Data Modeling Basics

Data Modeling Basics

Couchbase Server is a multi-model database that natively manipulates data in key-value form or in JSON documents. Unlike relational databases which require strict predefined schema with tables and columns, Couchbase Server requires no predefined schema. Each JSON document represents its own schema and can specify its own set of attributes per document.

With Couchbase Server, applications can define their schema at the application layer and freely evolve their schema with no added administrative action. Schema changes do not require scheduling downtime nor do they trigger long running, offline updates to existing data.

Couchbase Server supports both document and key-value data natively. Document-based data representation allows complex objects to be natively represented with full fidelity in Couchbase Server. Key-value representation can be mixed with document-centric design and is typically used to optimize access for extreme low latencies.

Relational Data Modeling vs Document Oriented Data Modeling

In a relational database system you must define a schema before adding records to a database. The schema is the structure described in a formal language supported by the database and provides a blueprint for the tables in a database and the relationships between tables of data. Within a table, you need to define constraints in terms of rows and named columns as well as the type of data that can be stored in each column.

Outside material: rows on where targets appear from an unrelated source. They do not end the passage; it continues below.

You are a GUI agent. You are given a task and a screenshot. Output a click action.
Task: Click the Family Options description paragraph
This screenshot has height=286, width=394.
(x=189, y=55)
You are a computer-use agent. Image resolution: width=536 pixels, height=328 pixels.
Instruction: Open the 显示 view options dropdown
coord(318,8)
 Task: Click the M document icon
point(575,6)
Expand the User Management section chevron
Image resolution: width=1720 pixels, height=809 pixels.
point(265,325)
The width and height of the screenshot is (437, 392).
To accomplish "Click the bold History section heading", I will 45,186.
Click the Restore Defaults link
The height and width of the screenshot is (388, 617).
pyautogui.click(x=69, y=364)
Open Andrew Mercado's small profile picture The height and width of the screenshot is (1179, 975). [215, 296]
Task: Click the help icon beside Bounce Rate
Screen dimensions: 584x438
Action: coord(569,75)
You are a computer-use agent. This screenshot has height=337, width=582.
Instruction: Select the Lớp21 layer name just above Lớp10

In contrast, a document-oriented database contains documents, which are records that describe the "schema" of the data in the document, as well as the actual data. Documents can be as complex as you choose; you can use nested data to provide additional sub-categories of information about your object. You can also use one or more documents to represent a real-world object. The following example compares a conventional table with document-based objects.

Figure 1. 1-to-many relationship comparison between relational table and JSON documents

In this example we have a table that represents "hotels" and their respective attributes: name, address, city, and so forth. The relational model conforms to a schema with a specified number of fields which represent a specific purpose and data type. There is also a one-to-many relationship that is normalized to the "hotel reviews" table which also contains its own attributes from date of the review to the ratings. Normalization is common practice in the relational model that requires you to decompose data into smaller related tables

The equivalent document-based model has an individual document per "hotel". Each document contains the information for a specific "hotel" and embeds the "hotel reviews" in the document as an array.

In a document-oriented model, data objects are stored as documents; each document stores your data and enables you to update the data or delete it. Instead of columns with names and data types, you describe the data in the document, and provide the value for that description. If you want to add attributes to a "hotels" or "hotel reviews" table in a relational model, you need to modify the database schema to include the additional columns and their data types. In the case of document-based data, you just add the additional key-value pairs representing the new fields to your document.

Using JSON Documents

JavaScript Object Notation (JSON) is a lightweight data-interchange format which is easy to read and change. JSON is language-independent although it uses similar constructs to JavaScript. JSON documents enable you to benefit from all new Couchbase features, such as indexing and querying; they also to provide a logical structure for more complex data and enable you to provide logical connections between different records.

JSON supports the following basic data types:
  • Numbers, including integer and floating point
  • Strings, including all unicode characters and backslash escape characters
  • Boolean: true or false
  • Arrays, enclosed in square brackets: ["one", "two", "three"]
  • Objects, consisting of key-value pairs, and also known as an associative array or hash. The key must be a string and the value can be any supported JSON data type.

For more information on creating valid JSON documents, see http://www.json.org.

When you use JSON documents to represent your application data, you should think about the document as a logical container for information. This involves thinking about how data from your application fits into natural groups. It also requires thinking about the information you want to manage in your application. Data modeling for Couchbase Server is similar to the process that you would follow for traditional relational databases; however, there is much more flexibility and you can change your data structures later on.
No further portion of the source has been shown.